Título: O socorro, enfim, chega
Autor:
Fonte: Jornal do Brasil, 03/09/2005, Internacional, p. A8

Um comboio atravessou as ruas inundadas de Nova Orleans ontem, levando comida pronta para consumo, água e remédios para as milhares de pessoas isoladas no Ernest N. Morial Convention Center. Aos gritos, a multidão literalmente atacou os suprimentos. O general Russel Honore, comandante do destacamento de mil homens da Guarda Nacional na área, reconheceu a dificuldade da tarefa:

- Se você tem 20 mil pessoas convidadas para ceia, sabe do que estou falando - comparou. - Se fosse fácil, já teríamos distribuído a comida antes.

Ao mesmo tempo, a Guarda Nacional tenta retirar os desabrigados do Centro de Convenção, assim como estão fazendo com o estádio Superdome. Os mais fracos e doentes são evacuados primeiro.

- Meu Deus, obrigada por estar me tirando daqui - chorava, de alegria, no Ernest M. Morial, Leschia Radford.

A felicidade da chegada da comida, entretanto, se misturava à revolta da demora da ajuda.

- Eles tinham que ter chegado há dias. Não estou feliz em vê-los - disse Michael Levy. Atrás dele, a multidão gritava ''É isso mesmo''. - Estamos dormindo no chão, como ratos.

- Não estou bravo. Isso é uma coisa que acontece. Fico feliz em ver ajuda - ponderou Bruce Gordon, um idoso de 79 anos com diagnóstico de artrite, que por quatro dias não comeu nada além de batata frita.

Do lado de fora do Centro, gangues armadas ameaçavam com armas os homens da Guarda Nacional. Honore passou por um caminhão de reservistas que apontavam rifles.

- Ele gritou: ''Abaixem essas armas. Isso aqui não é o Iraque'' - contou uma repórter da CNN.

Mais à frente, o chefe da polícia de Nova Orleans, Eddie Compass, foi tratado como herói ao anunciar, num megafone, que o pior passaria.
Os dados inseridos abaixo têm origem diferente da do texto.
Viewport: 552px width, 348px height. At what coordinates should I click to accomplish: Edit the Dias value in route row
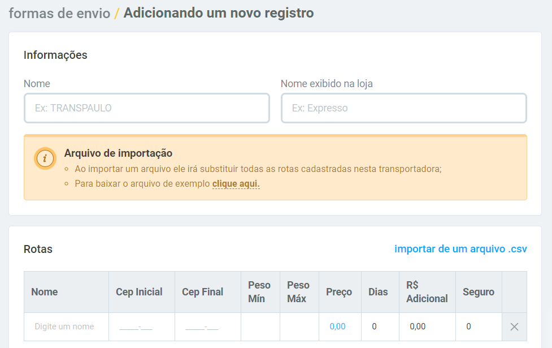tap(380, 326)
- Tiramos 30 mil pessoas do Superdome e vamos cuidar de vocês também. Comida e água estão a caminho. Assistência médica também está vindo. Vamos resgatar todos - prometia.

O estádio, enorme e destruído, entretanto, ainda era palco de sofrimento.

- Quero sair daqui. Mas preciso de remédio porque não consigo nem me levantar neste momento - disse no Superdome a diabética Lethornia Whiticar, mostrando os pés inchados.

Muitos protestaram pela lentidão do governo federal em responder à crise.

- Fomos deixados aqui para morrer - afirmou Tony Hatcher, de 48 anos, mostrando uma mulher com uma ferida meio aberta na perna esquerda e um garoto com um problema de pele nos braços. Nenhum dos dois havia recebido qualquer atendimento médico.

Moradores em choque tropeçavam nos corpos em decomposição espalhados pela cidade. Alguns tentavam caminhar pelas ruas inundadas e cheias de detritos rumo ao estádio, onde esperavam ser levados, de ônibus, para um lugar seguro. E mesmo os que saíam, corriam riscos: um desses veículos capotou no fim do dia, matando um dos passageiros. Alguns refugiados acusaram as autoridades de separar as pessoas em duas filas, uma com homens e outra com mulheres e crianças, dividindo as famílias.

- Se o senhor tem de me arrastar, então o senhor terá de me arrastar. Já perdi tudo o que tenho. Não vou perder meus filhos - gritou Albert Sumlin, que se recusou a entrar no ônibus até que reencontrasse a mulher e os filhos.

Até amanhã, o contingente de 7 mil reservistas da Guarda Nacional em Nova Orleans estará completo.

- Estas tropas sabem atirar para matar e espero que sejam duros com quem atentar contra a ordem pública - afirmou a governadora de Lousiana, Kathleen Blanco.

Mas parece pouco para tranquilizar a população. Saques, tiroteios e incêndios se tornaram comuns. Ontem, antes do amanhecer, a sensação de vulnerabilidade foi elevada pela explosão de um depósito de produtos químicos, que levantou uma coluna de fumaça cinza ácida no ar, já empesteado com o cheiro dos corpos em decomposição. Um segundo grande incêndio atingiu um antigo prédio de comércio em uma área seca da Canal Street, no centro. Não há notícias de feridos.